It is notoriously difficult to see a truly great race car driver ever show us a lot of real, raw emotion. Not anger. We’ve all seen that plenty. Not celebratory joy. That’s what we see most, when the driver who has just pulled into Victory Lane finally shows us their face after it’s been hidden under a helmet for four hours. But by that time of revelation, they’ve typically already done all their real emoting when we couldn’t see them and what we get is the scripted, corporatized post-win photo and hat dance.
We never see tears. Ever. We might hear them, a quick choke of the throat caught over a racer’s radio transmission to their pit crew during the cooldown lap.

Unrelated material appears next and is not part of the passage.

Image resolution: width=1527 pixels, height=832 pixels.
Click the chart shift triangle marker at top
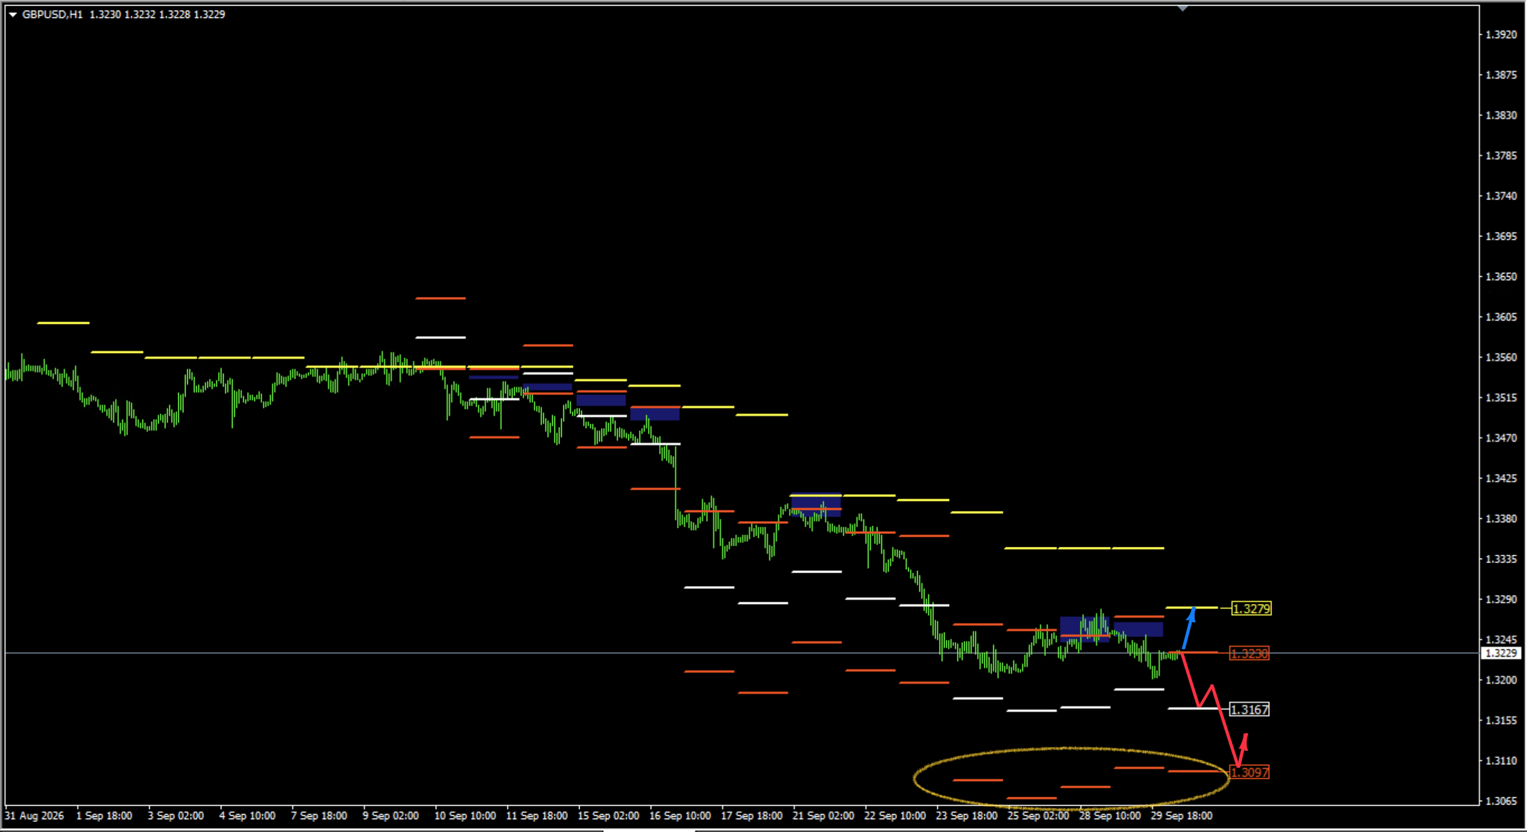[1183, 8]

But by the time that lap is done, the ice-in-their-veins drivers have long ago hit their temperament reset button and their once-wet eyes have completely dried.
Not being able to find a crack in that firewall of feeling has always been a bit maddening, particularly when it has come to Kyle Larson. But Sunday night at Phoenix Raceway, Larson, the just-crowned Cup Series champion, wept openly. Then he wept again. And again. In his car, caught on camera. On the pit lane during his live TV interview. In Victory Lane, amid celebrating the race win and the resulting championship. In the media center. During the late evening photo ops with the trophy.

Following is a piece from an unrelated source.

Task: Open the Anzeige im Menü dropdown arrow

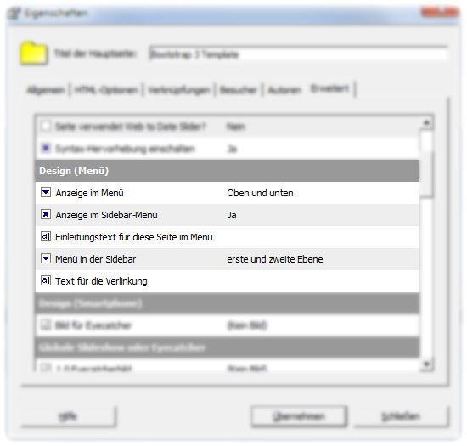Action: pyautogui.click(x=46, y=193)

“Just thinking about the journey and how tough of a road it’s been to get to this point for so long,” the 29-year-old explained when he was asked about what had produced so many repeated tears. “But especially the last year and a half.”
Larson has always been a master of the classic motorsports understated reaction. He has won hundreds of races across countless series and tracks, so once he started winning regularly in NASCAR’s Cup Series, the big leagues of American auto racing, he always stuck to the “act like you’ve been there” approach.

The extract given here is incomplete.